I have a string like this one :

s = 'monthday=1, month=5, year=2018'

and I have a regex matching it with captured groups like the following :

regex = re.compile('monthday=(?P<d>\d{1,2}), month=(?P<m>\d{1,2}), year=(?P<Y>20\d{2})')

now I want to replace the group named d with aaa, the group named m with bbb and group named Y with ccc, like in the following example :

'monthday=aaa, month=bbb, year=ccc'

basically I want to keep all the non matching string and substitute the matching group with some arbitrary value.

Is there a way to achieve the desired result ?

Note

This is just an example, I could have other input regexs with different structure, but same name capturing groups ...

Update

Since it seems like most of the people are focusing on the sample data, I add another sample, let's say that I have this other input data and regex :

input = '2018-12-12'
regex = '((?P<Y>20\d{2})-(?P<m>[0-1]?\d)-(?P<d>\d{2}))'

as you can see I still have the same number of capturing groups(3) and they are named the same way, but the structure is totally different... What I need though is as before replacing the capturing group with some arbitrary text :

'ccc-bbb-aaa'

replace capture group named Y with ccc, the capture group named m with bbb and the capture group named d with aaa.
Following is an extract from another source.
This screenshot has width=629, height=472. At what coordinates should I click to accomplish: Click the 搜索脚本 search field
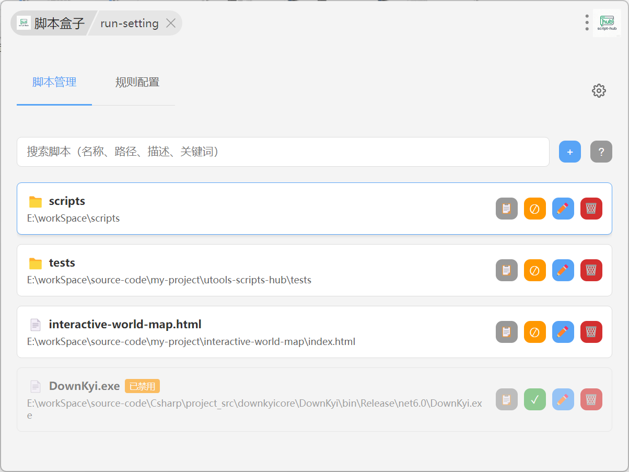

In the case, regexes are not the best tool for the job, I'm open to some other proposal that achieve my goal.

4
regex.sub('monthday=aaa, month=bbb, year=ccc', s)Aran-Fey
@Rawing wth your solution I need to hardcode the new result, but it is not what I'm asking for ... I want to replace the matching group with some arbitrary value . This is just an example, I could have other input regex with different structure, but same name capturing groups ...aleroot
@Rawing read the first line of the question : "I need to replace the value inside a capture group of a regular expression with some arbitrary value", this is not what your solution is actually doing ...aleroot
@Rawing the input regex and the input text could change, what is fixed is the name of the capturing groups that I need to replace with some other data, if you want I could add another dozen sample data with different structure but same number and naming of the capturing groups ...aleroot
@RomanPerekhrest I have updated the question to make it clearer.aleroot

4 Answers

7
votes

This is a completely backwards use of regex. The point of capture groups is to hold text you want to keep, not text you want to replace.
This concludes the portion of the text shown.